Task description: From the line containing "Task: Click inside" down to the last line of the listing, quote everything word for word, and nothing else, keeping pictures out.

Source material:
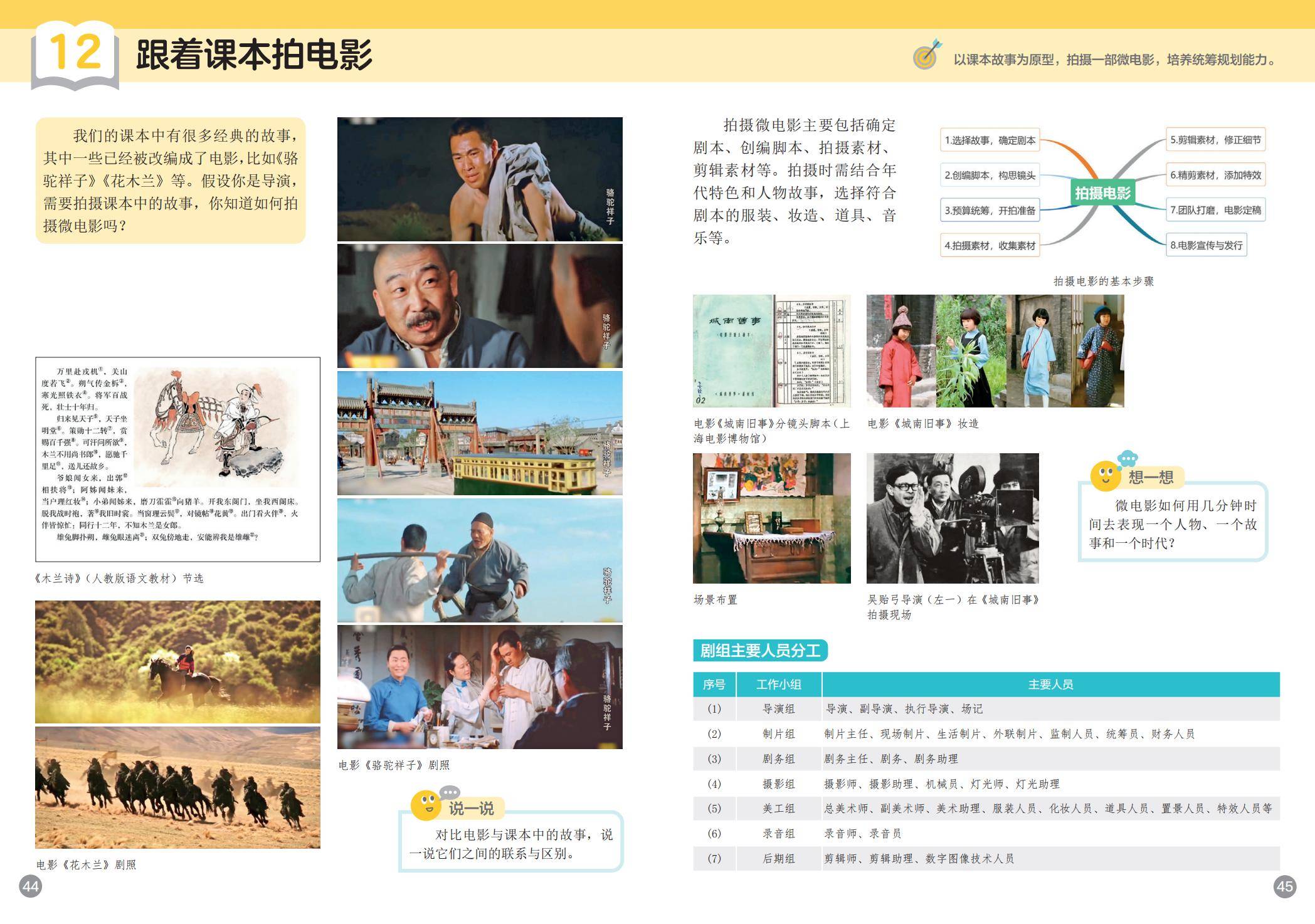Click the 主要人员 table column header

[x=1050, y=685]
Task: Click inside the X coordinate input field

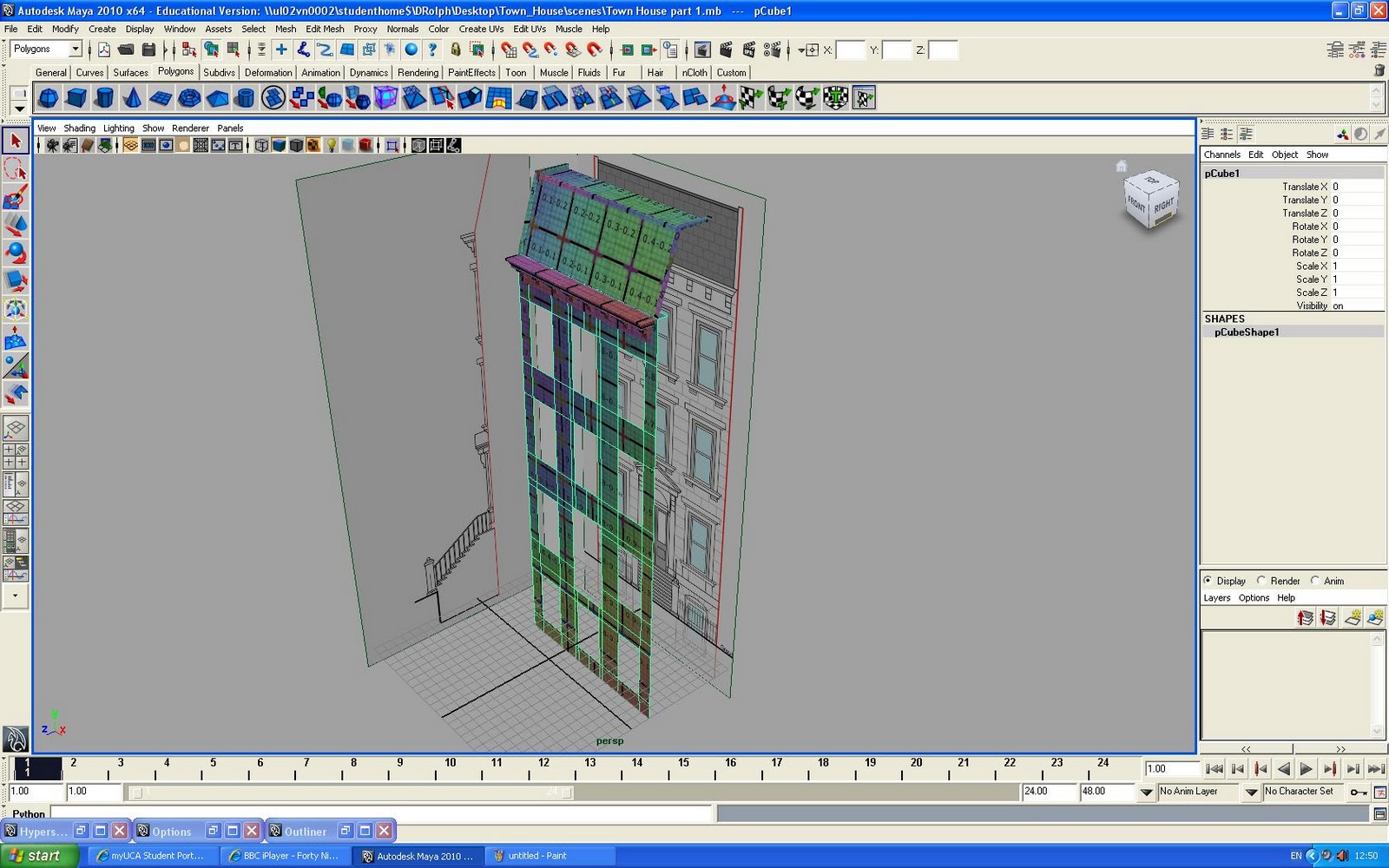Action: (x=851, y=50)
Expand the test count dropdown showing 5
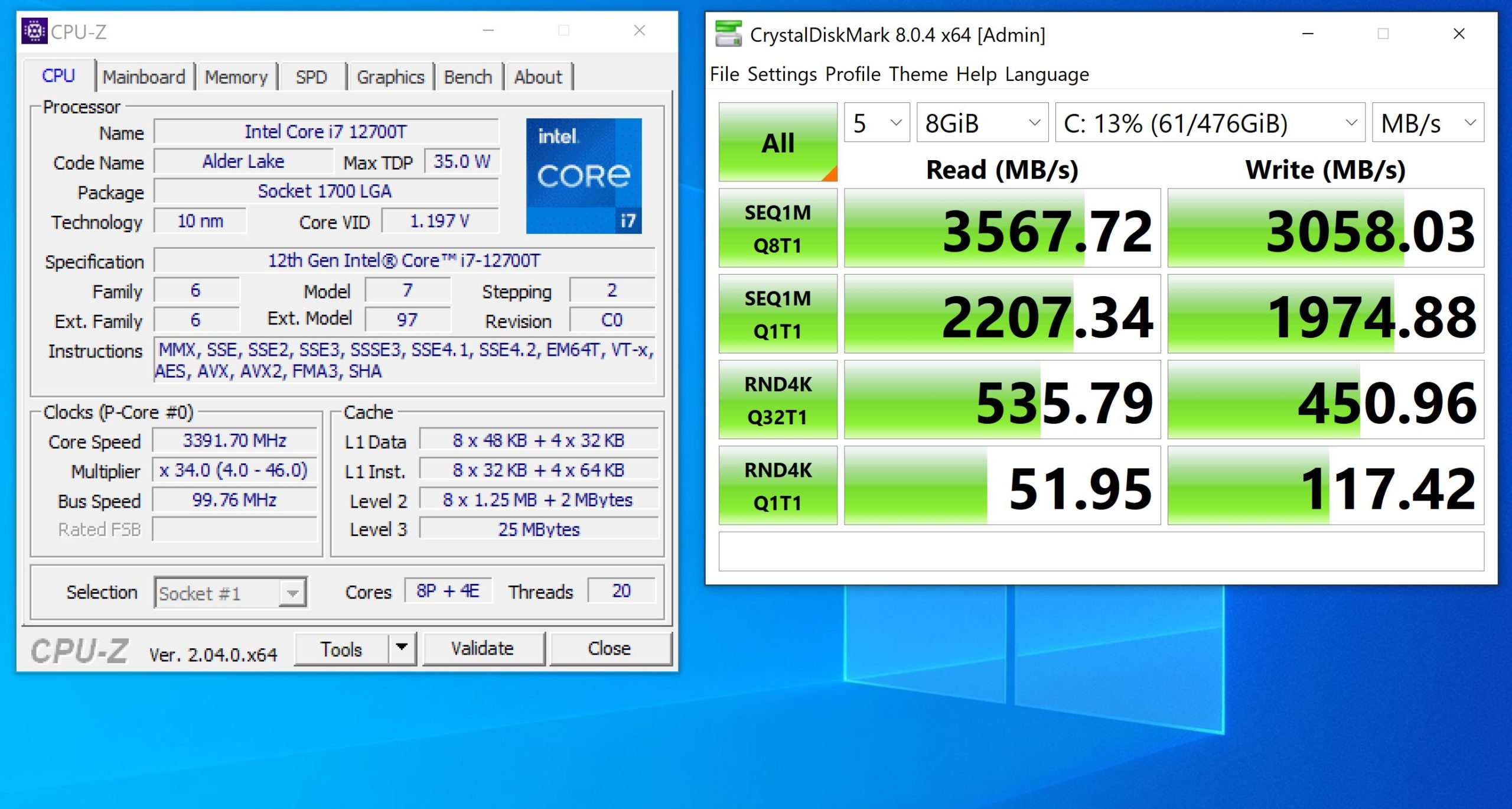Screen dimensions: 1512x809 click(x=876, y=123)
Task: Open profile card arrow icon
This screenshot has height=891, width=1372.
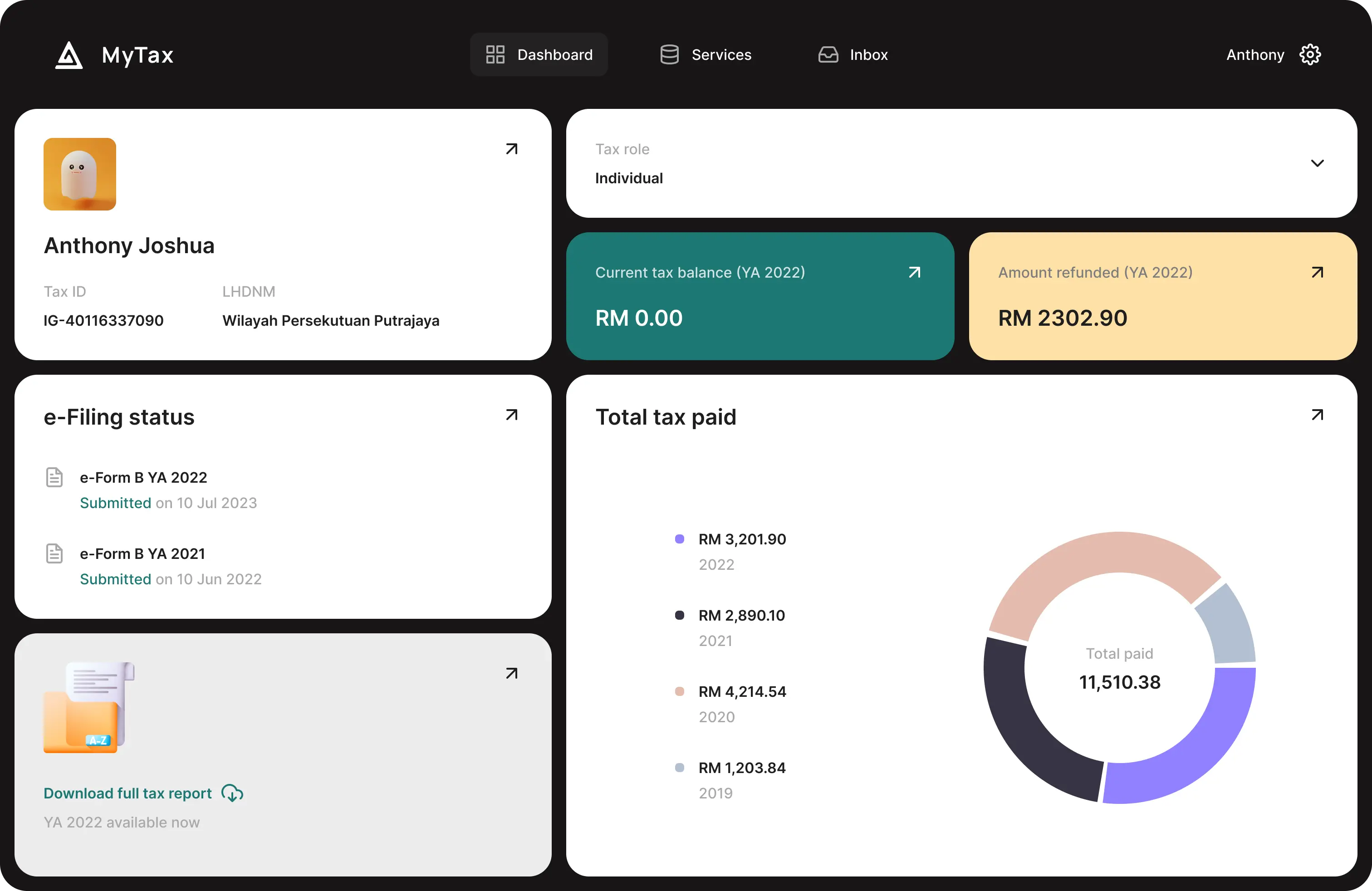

Solution to the problem:
Task: Click inside the X coordinate input field

Action: (x=851, y=50)
Expand the test count dropdown showing 5
Screen dimensions: 1512x809 click(x=876, y=123)
Task: Open profile card arrow icon
This screenshot has height=891, width=1372.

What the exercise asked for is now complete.